Embedded smart sound detector

Introduction

An electronic audio detection device is a system designed to listen to the environment, identify relevant events, and operate for long periods without human intervention. These types of devices are used in a wide variety of contexts, such as biodiversity monitoring, early fault detection in industrial environments, environmental surveillance, and perimeter security, where acoustic information provides signals that other sensors cannot capture.

When these systems are deployed in remote areas or in the field, design constraints become particularly demanding. Power availability is limited, connectivity is often intermittent or non-existent, and equipment must operate reliably under variable environmental conditions. In this context, every decision—from hardware architecture and audio capture to local processing, communication, and device form factor—is heavily influenced by autonomy and power consumption.

Designing an embedded smart sound detector therefore involves much more than training a machine learning model. It requires coherently integrating hardware, software, power, and real-world use, balancing detection capability, robustness, and autonomous operation over extended periods.
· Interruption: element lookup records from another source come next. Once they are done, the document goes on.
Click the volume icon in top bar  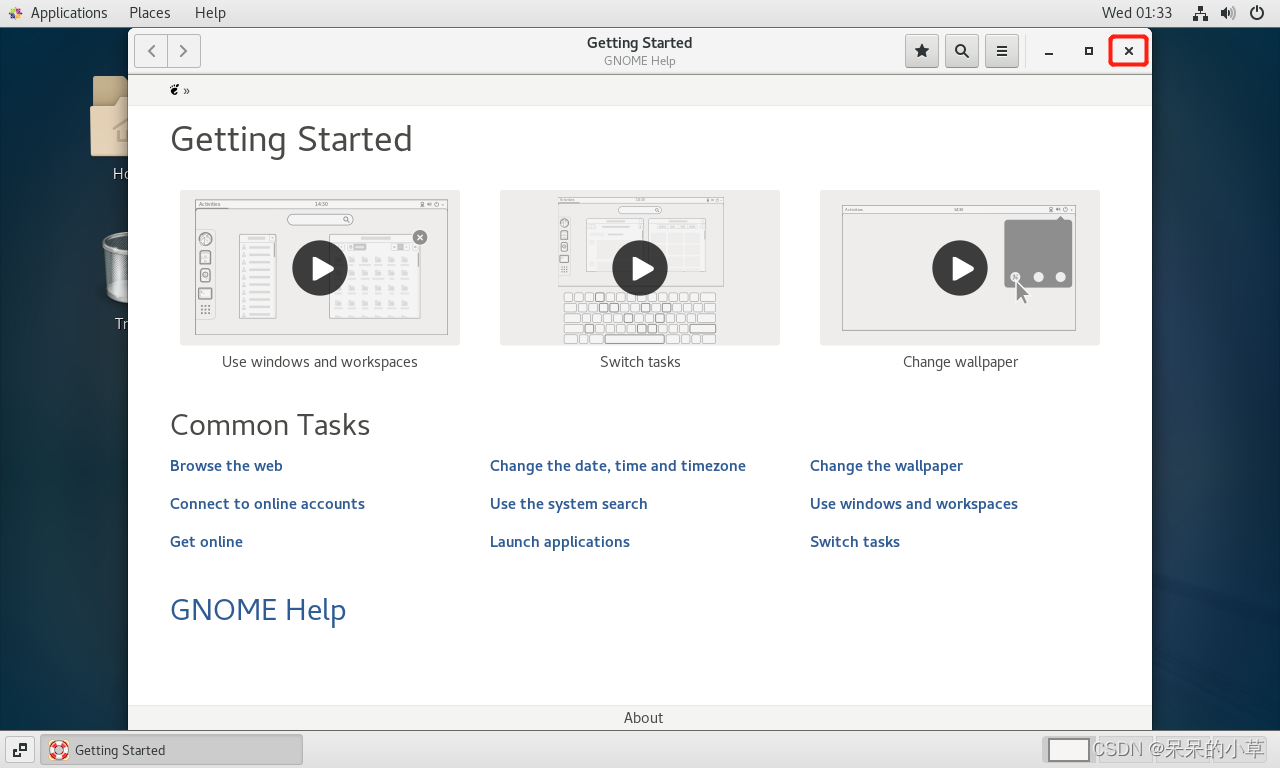point(1227,13)
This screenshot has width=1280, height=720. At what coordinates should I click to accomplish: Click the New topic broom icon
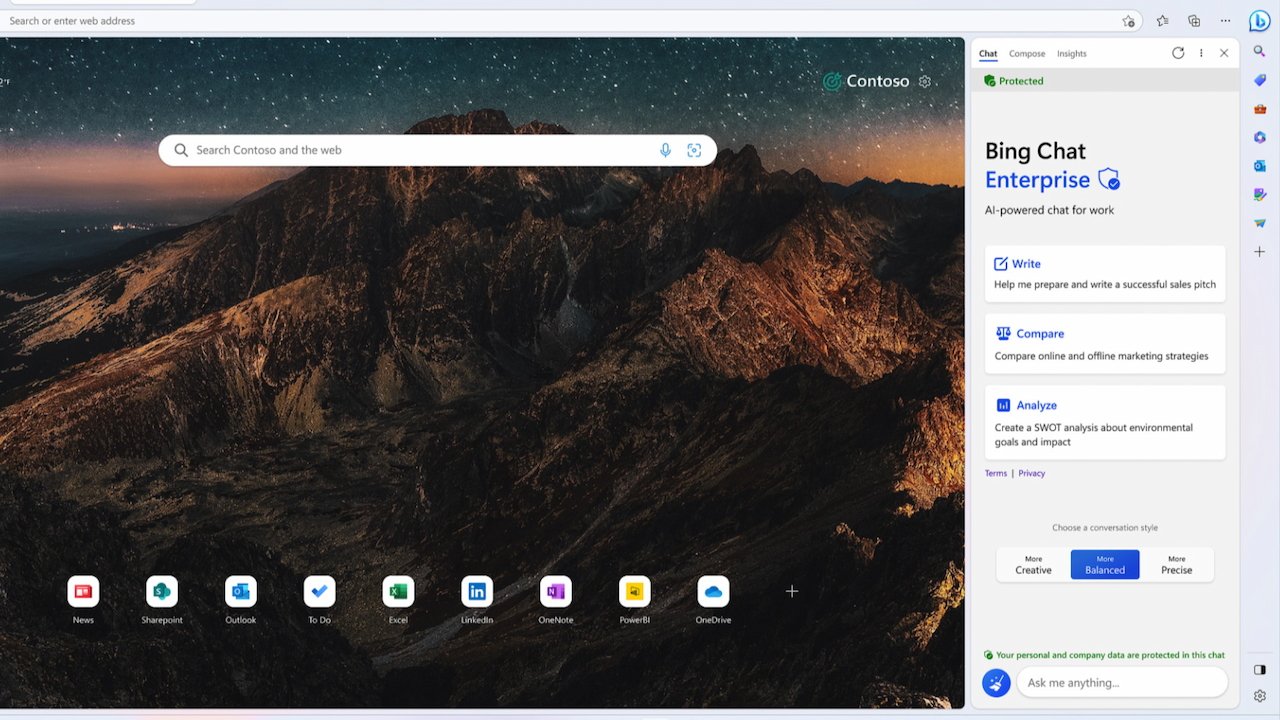996,683
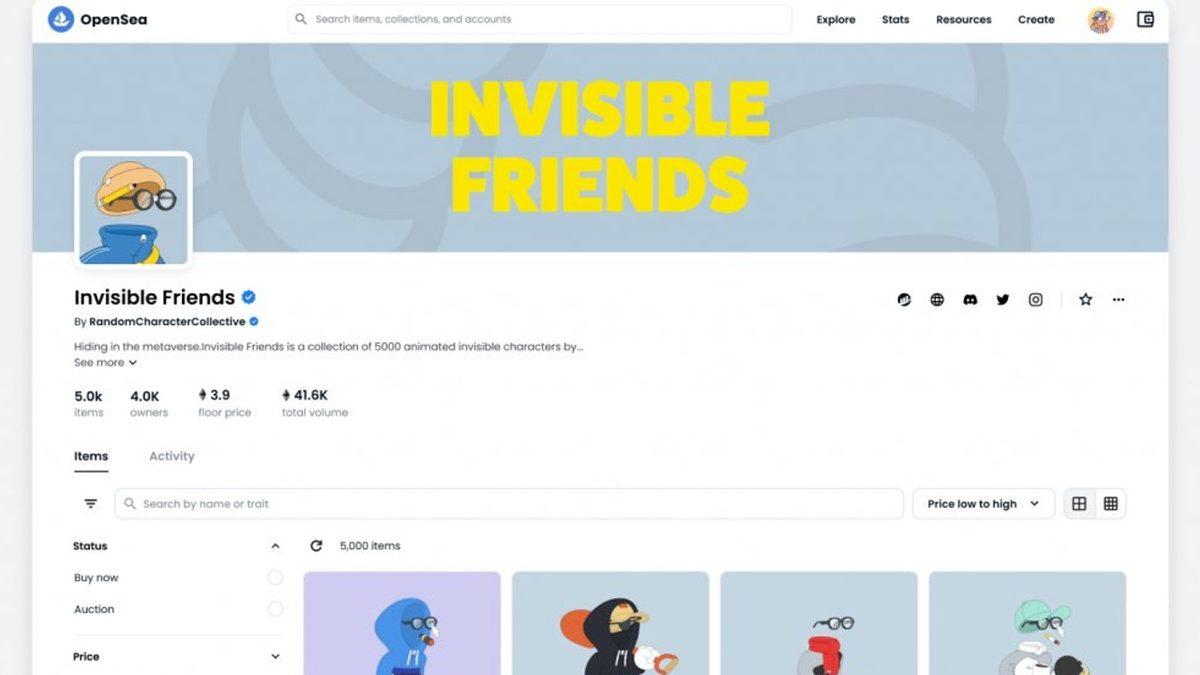This screenshot has width=1200, height=675.
Task: Add collection to watchlist with star icon
Action: pyautogui.click(x=1085, y=299)
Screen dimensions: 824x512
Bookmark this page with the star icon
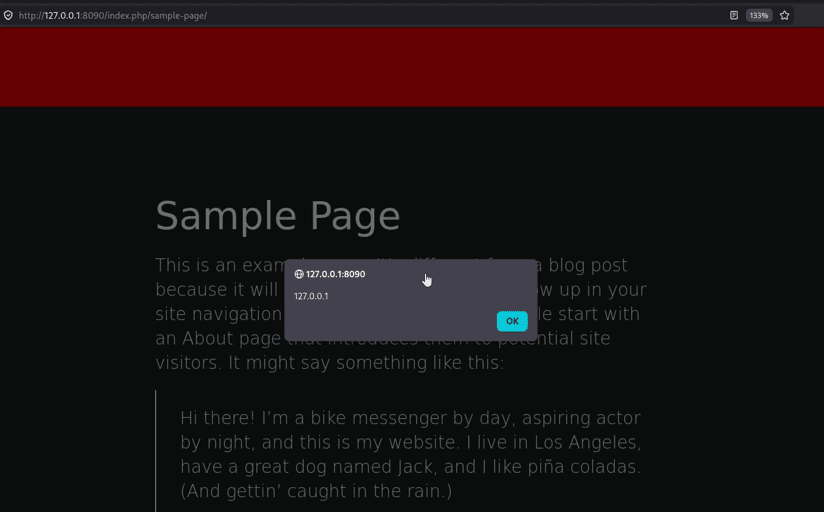(x=785, y=15)
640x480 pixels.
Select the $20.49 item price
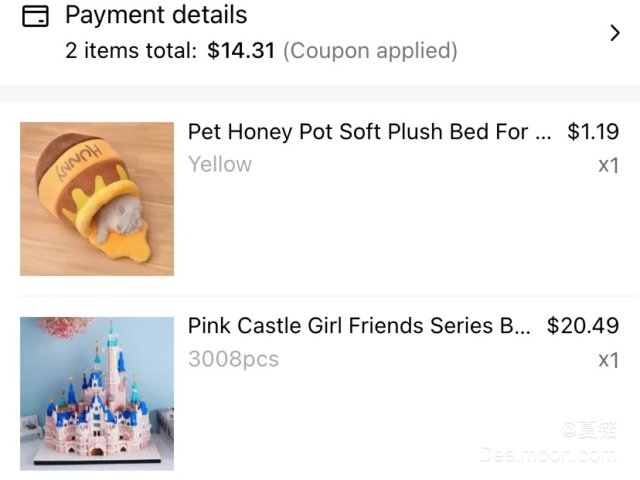[583, 326]
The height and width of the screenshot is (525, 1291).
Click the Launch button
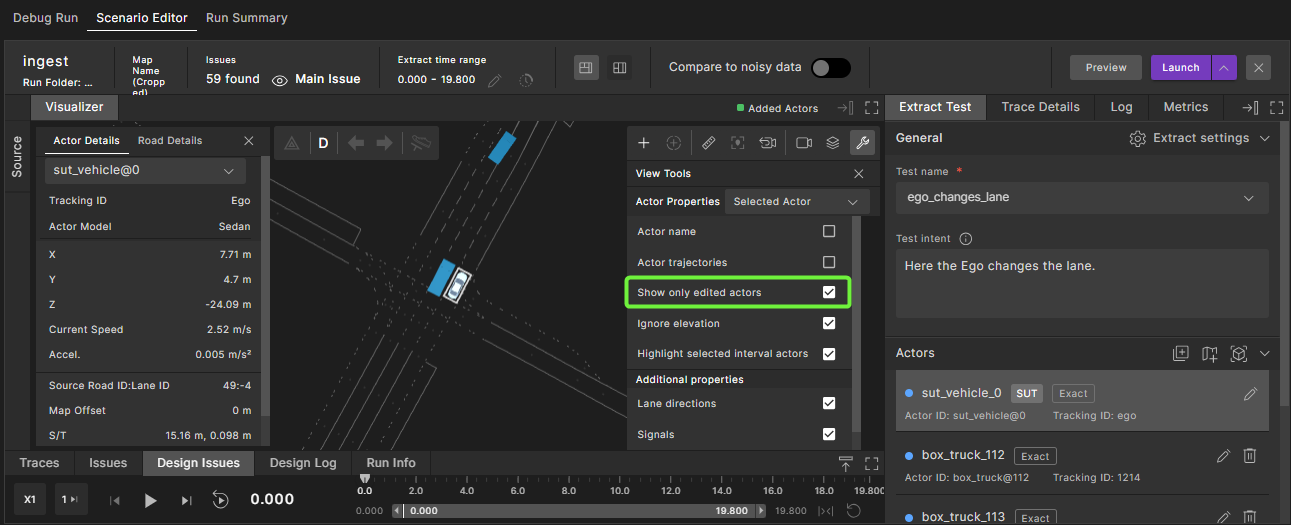pyautogui.click(x=1180, y=67)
This article traces the evolution of an autonomous sound detector, from an initial functional implementation aimed at validating the concept, to a dedicated hardware design and a cabinet designed for real-world use in the field. Throughout the process, we present the technical and engineering lessons learned that guided each of the design decisions.

First stage: concept validation

The first version of the detector was implemented on an ESP32-S3, with a clear objective: to quickly validate the viability of a complete embedded acoustic detection system.

Main functions:

Digital audio capture (I²S / PDM)
Local processing and inference
Event logging on SD card (FATFS)
Standalone operation

This stage confirmed that it was possible to close the entire audio → inference → event flow directly on the device, without relying on external infrastructure.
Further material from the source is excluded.